How UCHealth used AI-driven operations to grow inpatient capacity

When directing inpatient flow, even outside times of crisis, hospital personnel are constantly challenged to place the right patient in the right bed and the right unit for the right level of care.

The number of patients who need beds is inherently unpredictable. Front line staff often lack the real-time information they need about which units across the hospital are open, which can shift rapidly by the time a patient actually needs a specific bed. The necessary steps involved in patient admissions or discharges, such as prepping rooms or clearing lab results, add further complicating factors.

Navigating this process is an ongoing burden for clinicians and staff alike, contributing to already high levels of stress and frustration. The process also impacts the experience of patients and their families, as they may spend excessive time waiting for admission, discharge, or transfer to the right unit. Such waits are fatiguing, frustrating, and do not support patient health and healing.

Like other organizations, UCHealth had identified this challenge and tried to support providers and staff to direct patient flow successfully and ensure timely patient placement. But the manual processes and tools they used did not mitigate the ongoing chaos, confusion, and frustration.

UCHealth adopts a single source of truth for managing inpatient flow

The 12-hospital UCHealth system serves Colorado, southern Wyoming, and areas of Nebraska. The entire network consists of almost 2,000 beds, while the flagship UCHealth of Colorado Hospital in Denver currently has 700 beds and performs over 50,000 admissions and observation visits annually.

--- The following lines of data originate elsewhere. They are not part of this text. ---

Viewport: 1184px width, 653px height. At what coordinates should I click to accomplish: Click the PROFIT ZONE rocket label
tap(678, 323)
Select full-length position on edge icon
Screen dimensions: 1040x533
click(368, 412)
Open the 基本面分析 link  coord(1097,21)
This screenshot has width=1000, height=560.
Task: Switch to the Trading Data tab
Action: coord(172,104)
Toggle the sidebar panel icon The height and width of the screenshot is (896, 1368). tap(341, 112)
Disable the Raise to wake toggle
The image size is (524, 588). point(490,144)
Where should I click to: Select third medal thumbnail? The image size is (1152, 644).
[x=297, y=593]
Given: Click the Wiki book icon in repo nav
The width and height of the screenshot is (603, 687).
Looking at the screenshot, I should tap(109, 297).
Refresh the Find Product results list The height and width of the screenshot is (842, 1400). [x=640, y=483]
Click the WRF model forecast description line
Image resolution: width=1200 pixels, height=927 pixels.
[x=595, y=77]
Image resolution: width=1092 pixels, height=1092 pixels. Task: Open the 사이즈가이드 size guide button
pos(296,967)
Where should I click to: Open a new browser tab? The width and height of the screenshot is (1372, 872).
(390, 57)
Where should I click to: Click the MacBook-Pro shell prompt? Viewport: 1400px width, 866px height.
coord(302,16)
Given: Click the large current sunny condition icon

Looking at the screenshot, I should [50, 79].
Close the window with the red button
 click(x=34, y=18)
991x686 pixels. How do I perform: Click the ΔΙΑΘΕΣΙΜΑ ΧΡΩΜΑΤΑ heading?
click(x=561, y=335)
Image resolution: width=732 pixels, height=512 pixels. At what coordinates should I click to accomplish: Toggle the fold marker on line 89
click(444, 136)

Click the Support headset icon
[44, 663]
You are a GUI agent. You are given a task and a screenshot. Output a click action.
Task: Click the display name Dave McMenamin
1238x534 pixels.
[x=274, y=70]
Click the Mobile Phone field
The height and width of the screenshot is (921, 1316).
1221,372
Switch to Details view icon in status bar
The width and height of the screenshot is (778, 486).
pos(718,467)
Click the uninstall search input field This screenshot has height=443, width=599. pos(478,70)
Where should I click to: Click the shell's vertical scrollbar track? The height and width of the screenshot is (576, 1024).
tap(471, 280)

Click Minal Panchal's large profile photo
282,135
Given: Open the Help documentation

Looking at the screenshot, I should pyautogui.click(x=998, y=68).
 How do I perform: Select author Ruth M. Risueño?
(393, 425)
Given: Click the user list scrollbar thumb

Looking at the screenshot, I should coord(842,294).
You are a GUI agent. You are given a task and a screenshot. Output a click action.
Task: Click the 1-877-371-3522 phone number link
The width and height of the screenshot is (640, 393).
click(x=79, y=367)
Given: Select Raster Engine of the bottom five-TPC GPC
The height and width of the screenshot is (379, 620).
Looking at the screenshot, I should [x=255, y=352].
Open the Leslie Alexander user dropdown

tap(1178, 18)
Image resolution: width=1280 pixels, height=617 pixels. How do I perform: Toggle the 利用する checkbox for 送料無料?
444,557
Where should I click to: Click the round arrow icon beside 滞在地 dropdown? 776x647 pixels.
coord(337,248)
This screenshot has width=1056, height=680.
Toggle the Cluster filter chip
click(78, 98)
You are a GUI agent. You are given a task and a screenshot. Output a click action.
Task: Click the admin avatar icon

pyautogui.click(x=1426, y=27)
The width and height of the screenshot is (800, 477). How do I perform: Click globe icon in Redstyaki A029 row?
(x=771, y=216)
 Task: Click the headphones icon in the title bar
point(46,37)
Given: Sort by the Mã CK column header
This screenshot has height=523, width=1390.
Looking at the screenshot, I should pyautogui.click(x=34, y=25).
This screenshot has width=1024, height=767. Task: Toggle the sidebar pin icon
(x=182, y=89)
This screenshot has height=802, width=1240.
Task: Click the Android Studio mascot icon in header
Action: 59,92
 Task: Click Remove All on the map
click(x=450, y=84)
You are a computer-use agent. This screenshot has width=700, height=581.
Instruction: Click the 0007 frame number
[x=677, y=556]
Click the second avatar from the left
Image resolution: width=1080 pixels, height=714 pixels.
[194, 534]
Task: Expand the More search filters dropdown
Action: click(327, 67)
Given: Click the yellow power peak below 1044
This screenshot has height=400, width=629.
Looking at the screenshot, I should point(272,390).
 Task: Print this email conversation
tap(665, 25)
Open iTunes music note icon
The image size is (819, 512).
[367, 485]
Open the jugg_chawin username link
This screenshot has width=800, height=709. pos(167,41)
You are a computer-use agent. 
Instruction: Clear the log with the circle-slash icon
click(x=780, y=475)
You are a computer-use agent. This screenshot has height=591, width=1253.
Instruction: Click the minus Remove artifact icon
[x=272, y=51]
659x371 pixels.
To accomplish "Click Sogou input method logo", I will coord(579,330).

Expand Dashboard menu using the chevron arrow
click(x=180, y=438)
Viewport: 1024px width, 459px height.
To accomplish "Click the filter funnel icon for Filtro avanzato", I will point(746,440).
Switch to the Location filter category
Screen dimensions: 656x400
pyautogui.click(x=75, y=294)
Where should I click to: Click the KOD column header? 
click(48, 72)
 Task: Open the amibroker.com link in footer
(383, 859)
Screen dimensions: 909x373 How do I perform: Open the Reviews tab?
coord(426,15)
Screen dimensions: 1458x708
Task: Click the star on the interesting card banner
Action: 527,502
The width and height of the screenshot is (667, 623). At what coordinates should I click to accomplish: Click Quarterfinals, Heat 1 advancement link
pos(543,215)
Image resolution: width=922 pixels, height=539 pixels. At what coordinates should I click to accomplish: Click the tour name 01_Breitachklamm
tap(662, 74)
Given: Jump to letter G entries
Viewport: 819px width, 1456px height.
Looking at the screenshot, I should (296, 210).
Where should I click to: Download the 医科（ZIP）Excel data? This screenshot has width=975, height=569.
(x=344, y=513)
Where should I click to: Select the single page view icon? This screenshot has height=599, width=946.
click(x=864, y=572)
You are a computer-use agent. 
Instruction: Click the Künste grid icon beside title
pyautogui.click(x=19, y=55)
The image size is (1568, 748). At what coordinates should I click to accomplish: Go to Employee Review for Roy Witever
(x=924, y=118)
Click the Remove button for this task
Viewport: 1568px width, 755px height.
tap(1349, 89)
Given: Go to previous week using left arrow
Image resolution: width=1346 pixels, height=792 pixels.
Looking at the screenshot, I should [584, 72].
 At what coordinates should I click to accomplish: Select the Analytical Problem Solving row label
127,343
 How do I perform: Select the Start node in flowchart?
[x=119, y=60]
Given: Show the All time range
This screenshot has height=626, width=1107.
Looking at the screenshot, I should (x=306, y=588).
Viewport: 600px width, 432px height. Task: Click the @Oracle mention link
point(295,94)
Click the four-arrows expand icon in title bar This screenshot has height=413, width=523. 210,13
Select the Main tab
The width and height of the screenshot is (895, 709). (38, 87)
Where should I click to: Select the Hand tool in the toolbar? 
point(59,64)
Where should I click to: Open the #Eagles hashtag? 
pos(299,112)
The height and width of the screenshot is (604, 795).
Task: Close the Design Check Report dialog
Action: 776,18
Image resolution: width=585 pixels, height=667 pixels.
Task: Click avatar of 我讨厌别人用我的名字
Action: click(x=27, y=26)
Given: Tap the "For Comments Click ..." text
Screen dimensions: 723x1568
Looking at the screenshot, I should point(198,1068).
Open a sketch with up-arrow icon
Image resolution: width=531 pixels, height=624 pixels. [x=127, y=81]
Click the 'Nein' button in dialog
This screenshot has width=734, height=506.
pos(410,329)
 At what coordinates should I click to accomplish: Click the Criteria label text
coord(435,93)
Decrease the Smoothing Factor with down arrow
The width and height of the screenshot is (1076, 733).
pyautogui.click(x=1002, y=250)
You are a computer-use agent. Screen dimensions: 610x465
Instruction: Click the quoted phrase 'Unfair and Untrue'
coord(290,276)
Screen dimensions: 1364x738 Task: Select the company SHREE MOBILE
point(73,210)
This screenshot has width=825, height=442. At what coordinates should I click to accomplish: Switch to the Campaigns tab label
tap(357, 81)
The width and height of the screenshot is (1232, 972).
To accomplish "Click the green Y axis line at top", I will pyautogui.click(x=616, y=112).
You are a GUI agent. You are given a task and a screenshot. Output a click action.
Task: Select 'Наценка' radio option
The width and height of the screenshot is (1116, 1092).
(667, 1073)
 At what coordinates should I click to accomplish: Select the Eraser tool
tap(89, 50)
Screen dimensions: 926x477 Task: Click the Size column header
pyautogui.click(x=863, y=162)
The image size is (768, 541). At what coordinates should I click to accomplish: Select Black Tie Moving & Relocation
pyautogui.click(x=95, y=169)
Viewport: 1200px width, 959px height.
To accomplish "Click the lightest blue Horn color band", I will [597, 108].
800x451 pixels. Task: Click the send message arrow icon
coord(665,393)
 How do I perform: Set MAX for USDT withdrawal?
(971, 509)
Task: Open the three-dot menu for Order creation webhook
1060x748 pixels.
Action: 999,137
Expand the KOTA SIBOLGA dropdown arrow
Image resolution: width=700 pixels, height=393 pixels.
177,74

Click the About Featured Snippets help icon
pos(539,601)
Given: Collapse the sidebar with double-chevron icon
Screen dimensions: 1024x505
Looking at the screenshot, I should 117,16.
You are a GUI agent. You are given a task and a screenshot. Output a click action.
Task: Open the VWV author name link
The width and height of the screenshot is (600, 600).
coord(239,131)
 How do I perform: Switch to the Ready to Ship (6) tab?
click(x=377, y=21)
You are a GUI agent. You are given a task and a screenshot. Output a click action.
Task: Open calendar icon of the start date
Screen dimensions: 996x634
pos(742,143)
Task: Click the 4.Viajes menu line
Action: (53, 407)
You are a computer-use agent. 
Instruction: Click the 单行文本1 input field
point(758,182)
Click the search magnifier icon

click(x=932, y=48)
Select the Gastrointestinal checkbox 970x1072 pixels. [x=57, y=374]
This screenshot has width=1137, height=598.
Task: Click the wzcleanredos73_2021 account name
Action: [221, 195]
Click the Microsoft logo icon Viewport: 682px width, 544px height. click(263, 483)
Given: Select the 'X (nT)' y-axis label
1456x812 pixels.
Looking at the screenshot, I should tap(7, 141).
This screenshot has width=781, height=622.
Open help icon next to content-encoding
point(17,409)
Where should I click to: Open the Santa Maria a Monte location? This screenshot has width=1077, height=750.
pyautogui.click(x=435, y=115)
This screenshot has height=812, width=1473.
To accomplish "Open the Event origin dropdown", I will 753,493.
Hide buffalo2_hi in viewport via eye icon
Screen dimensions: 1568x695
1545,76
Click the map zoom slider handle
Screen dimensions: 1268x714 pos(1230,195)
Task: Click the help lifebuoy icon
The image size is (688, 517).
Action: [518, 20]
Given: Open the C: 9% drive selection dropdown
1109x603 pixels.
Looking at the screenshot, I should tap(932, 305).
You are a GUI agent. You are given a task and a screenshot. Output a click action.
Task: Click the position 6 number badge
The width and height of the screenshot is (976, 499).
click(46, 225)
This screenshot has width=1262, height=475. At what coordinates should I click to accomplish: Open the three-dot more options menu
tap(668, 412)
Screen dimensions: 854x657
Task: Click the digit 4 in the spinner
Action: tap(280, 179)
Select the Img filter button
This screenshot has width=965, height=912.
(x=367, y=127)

UCHealth of Colorado Hospital also sees about 140,000 annual emergency visits and serves a clinically diverse patient population.

With such an extensive network and high level of patient flow, UCHealth captured a large amount of historical and current data on key metrics like unit usage, lengths of stay, and surges in the intensive care or post-anaesthesia care units. Hospitals in the system also offered staff a range of tools, including those built into the EHR, to access and report the data they needed. But these reports, dashboards, worklists, and spreadsheets were either labor-intensive, requiring manual updates throughout the day, or simply revealed bottlenecks and problems without offering staff direction on how to solve them or predictions on what was likely to happen in the future. As a result, patient care teams had to rely on instinct to make decisions and were unable to plan proactively ahead of potential surges.

In order to equip staff to successfully and efficiently direct patient flow and manage inpatient capacity, UCHealth needed a single source of truth to share in real time across departments, clinical disciplines, and the health system as a whole. To begin providing this, UCHealth of Colorado Hospital implemented LeanTaaS’ AI-based iQueue for Inpatient Beds solution in early 2020 – just before the COVID pandemic. The whole system adopted the solution as a virtual distributed command center later that year.

iQueue for Inpatient Beds provided the much needed single, automated source of real-time data, as well as predictive and prescriptive analytics that helped operational teams proactively manage upcoming patient surges and capacity needs. This in turn reduced wait times at key steps along the patient journey and mitigated the chaos that unfolded throughout 2020, as ICU units filled with COVID patients during surges and other critically vulnerable patients had to be housed at a safe distance.

UCHealth continues to grow capacity within its existing bed resources

UCHealth uses iQueue to help run daily bed meetings, perform hourly administrative management, and drive capacity protocol standardization, including surge planning. Staff are now able to predict future admissions and discharges, conduct network level protocol assessments, and confidently make strategic decisions to get the right patient in the right bed at the right time.

UCHealth has adopted a few key tactics to continue optimally managing beds. One of these is utilizing the Transfer Tool in iQueue for Inpatient Beds. Prior to the use of iQueue, transfers would occur when specified beds (i.e. those in the ICU) were needed immediately, resulting in reactive movements that could likely have occurred at more optimal times. Now with iQueue, capacity leadership and bed assignment teams can utilize recommendations that prioritize transfer requests. This in turn has enabled them to be able to meet forecasted demand in critical areas throughout the hospital exactly when it is needed.

In addition, the iQueue discharge toolkit has also been instrumental in empowering inpatient services to focus only on the units and patients that need more support to help achieve safe and efficient discharges. Staff no longer need to attend huddles floor-by-floor to determine the state of discharges, nor are they waiting to be paged or called to certain floors when significant backup occurs. Teams can use the worklist within the tool to view and efficiently tackle outflow challenges, which has yielded increased bed availability and improved patient throughput.

These changes, along with embedding the use of iQueue for Inpatient Beds into the work culture of the organization, have driven powerful results. Throughout 2020, despite a COVID-driven 18+% increase in census, UCHealth noted a 10% decrease in time to admit patients from the Emergency Department and an overall 16% decrease in time to admit. As of February 2022, UCHealth of Colorado Hospital has also now seen a 65% reduction in time to complete transfers from the ICU. Leadership reports that the optimization of inpatient capacity, driven by AI-based operations and a newly empowered front line staff, has also dramatically improved the patient experience.